Acute Myocardial Infarction

Treatments

Device: FFR

Device: iFR

Study type

Interventional

Funder types

Other

Identifiers

NCT02166736

U-2013-044

Details and patient eligibility

About

Previous trials have demonstrated that the use of physiological assessment of stenosis severity using fractional flow reserve (FFR) is superior to angiographic assessment in percutaneous coronary intervention (PCI) and improves clinical outcome. Despite the clinical utility, FFR is used only in 10-15% of patients today. The main reasons for the low adoption rate of FFR are the prolonged procedural time, Adenosine related discomfort and cost associated with Adenosine.

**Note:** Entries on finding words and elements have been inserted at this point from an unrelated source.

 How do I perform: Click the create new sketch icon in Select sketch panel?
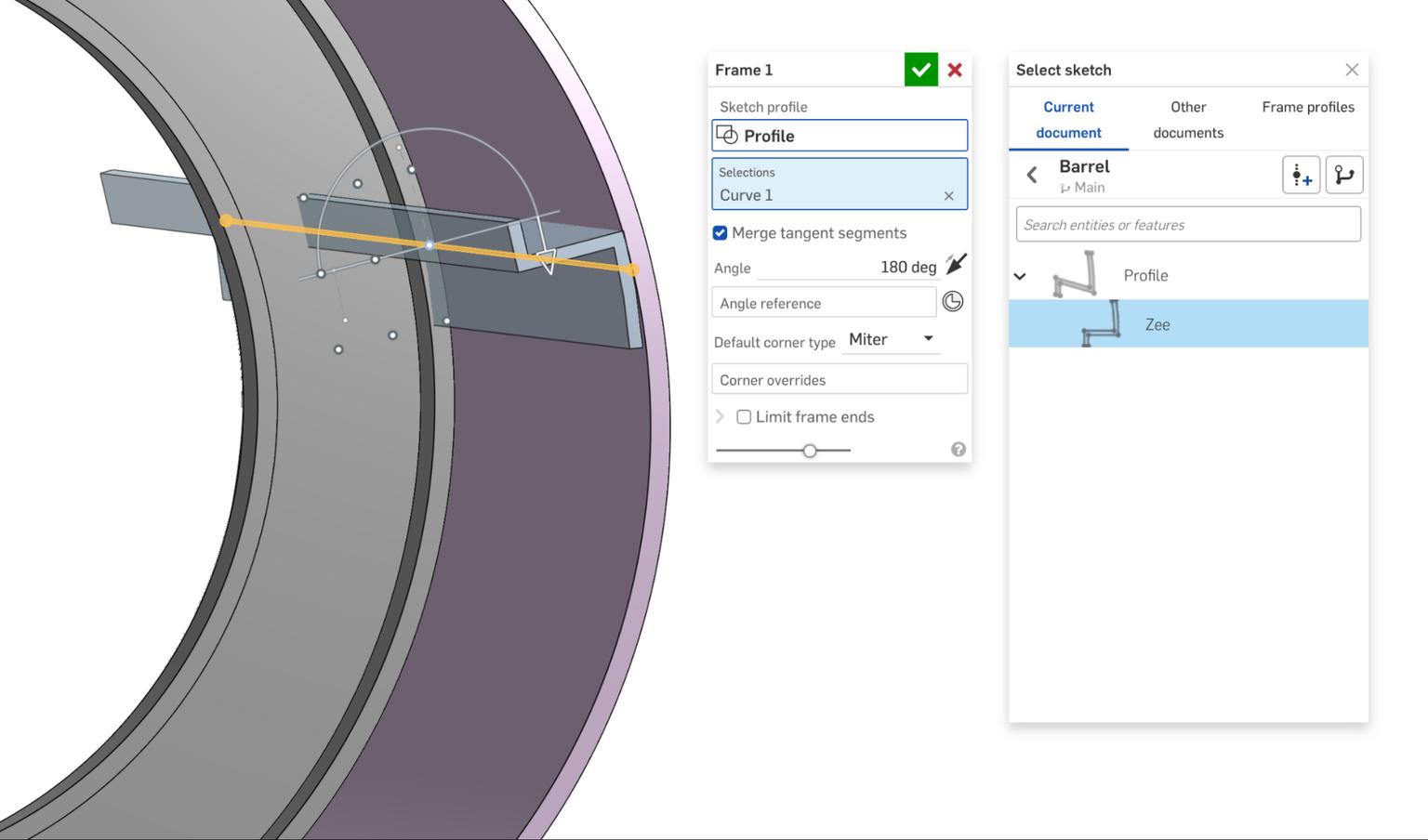click(1301, 175)
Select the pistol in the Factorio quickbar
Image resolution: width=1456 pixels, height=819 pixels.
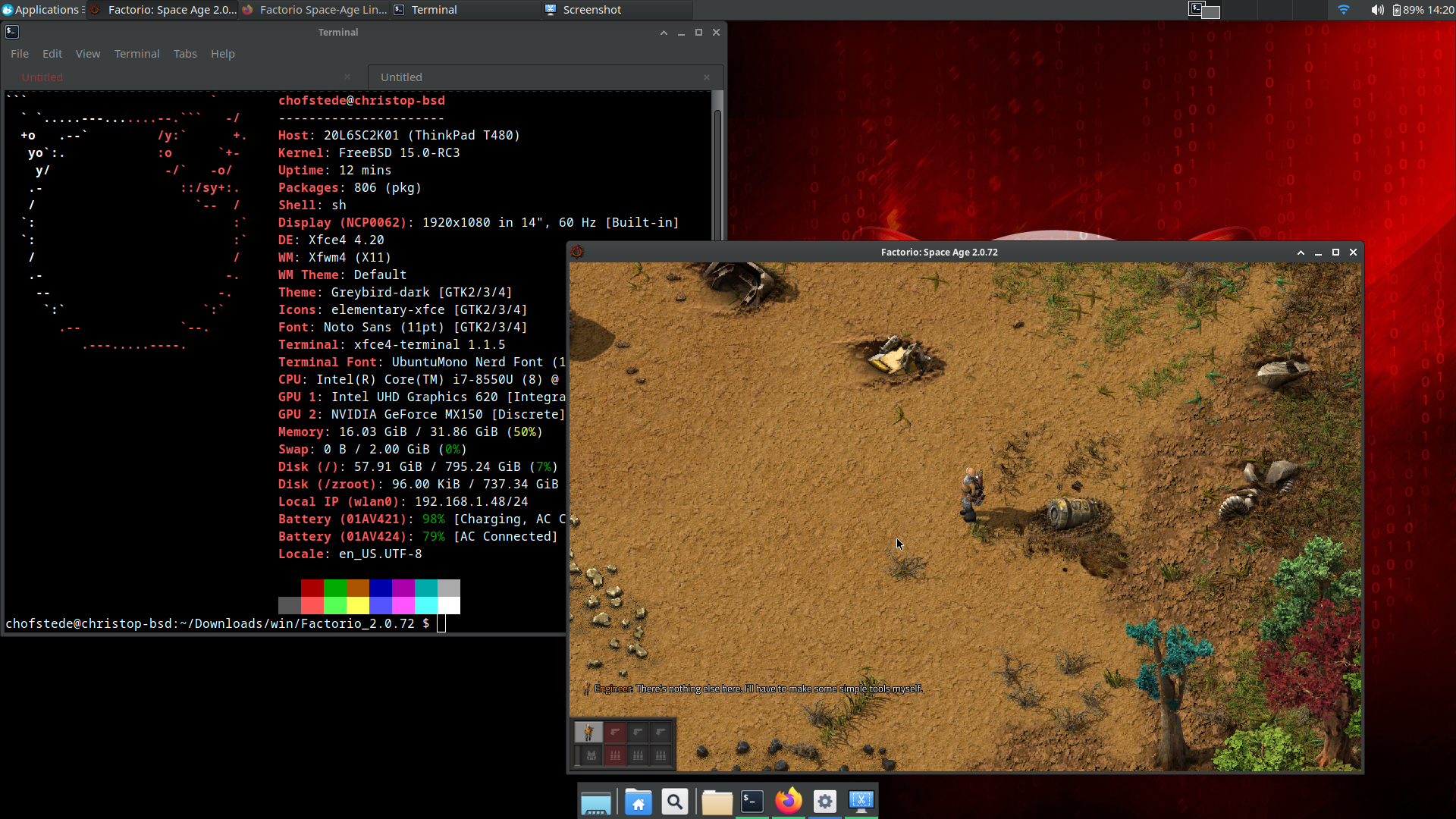pos(615,733)
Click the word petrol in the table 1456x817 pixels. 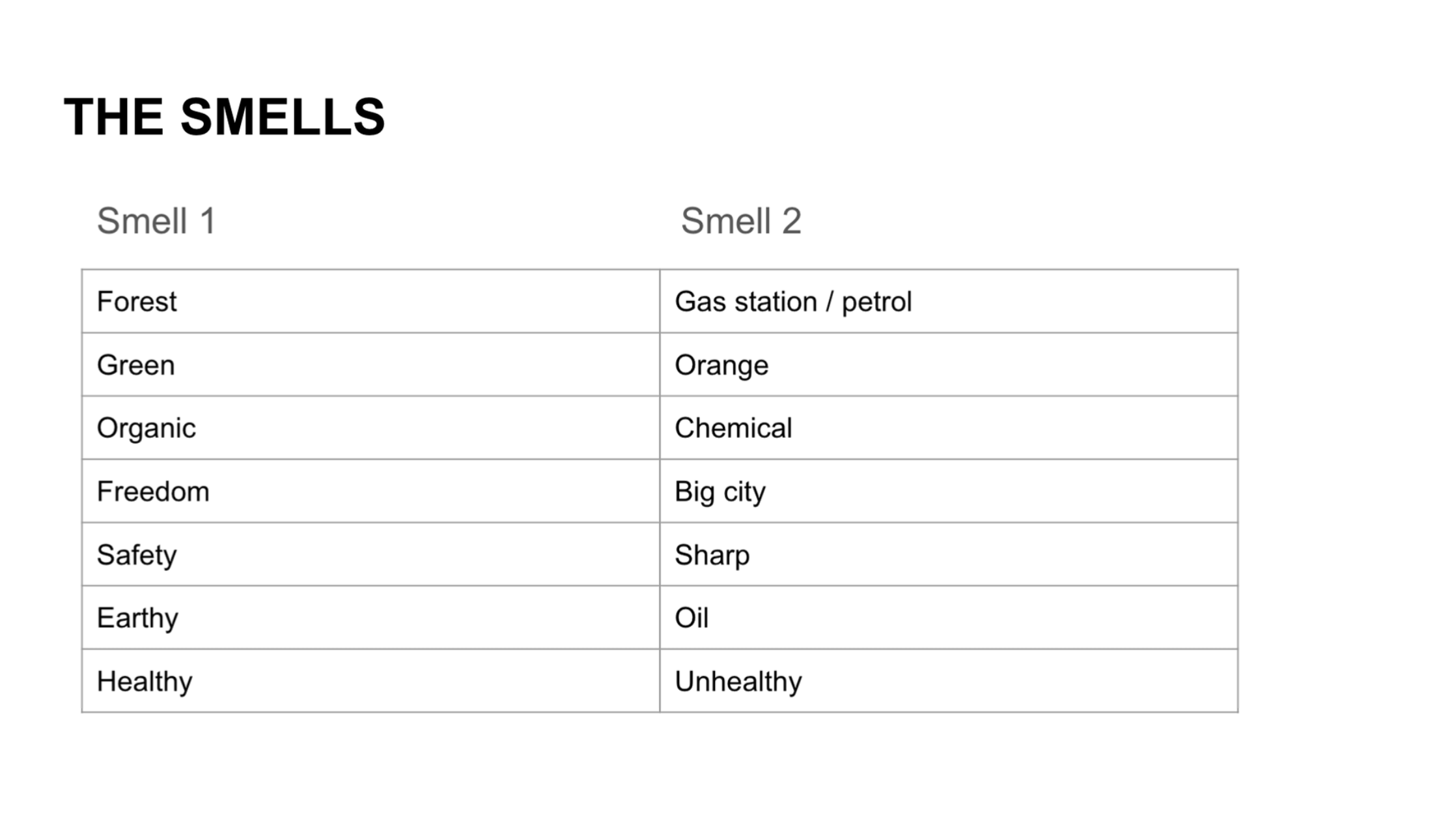pyautogui.click(x=876, y=303)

Instantaneous Wave-Free ratio (iFR®) is a novel method to assess coronary lesions for functional significance. The main benefits of the method compared to FFR are that the measurement is instantaneous and does not require Adenosine infusion. Thus, the patient does not experience any discomfort from the measurement and procedural time could be shortened compared to when using FFR. This could potentially increase the adoption rate of physiologic assessment of coronary lesions.

The aim of this trial is to compare the clinical outcome of patients assessed by iFR® with patients assessed by FFR.

Furthermore, the trial will be conducted as a registry based randomized clinical trial (RRCT) which is a novel strategy to conduct clinical trials. The randomization will occur online in the Swedish angiography and angioplasty registry (SWEDEHEART) using a web based platform.

Enrollment

2,037 patients

Sex

All

Ages

18 to 99 years old

Volunteers

No Healthy Volunteers

Inclusion criteria

Patients with suspected stable angina pectoris or unstable angina pectoris/non-ST-segment elevation myocardial infarction (NSTEMI) who are scheduled to undergo coronary angiography, and who has an indication for physiology guided assessment of coronary lesions (usually 30-80% stenosis grade). In patients with suspected stable angina pectoris, any lesion may be assessed. In patients with unstable angina pectoris/NSTEMI, only the non-culprit lesion may be assessed.

Exclusion criteria

Inability to provide informed consent
Age below 18 years
Previous randomization in the iFR-SWEDEHEART trial
Known terminal disease with a life expectancy of less than one year.
In patients with multi-vessel disease and other indication than stable angina pectoris, difficulty in assessing which the culprit lesion is.
Patient with unstable hemodynamics (Killip class III-IV)
Inability to tolerate Adenosine
Previous Coronary artery bypass graft (CABG) with patent grafts to the interrogated vessel.
Heavily calcified or tortuous vessel where inability to cross the lesion with a pressure wire is expected.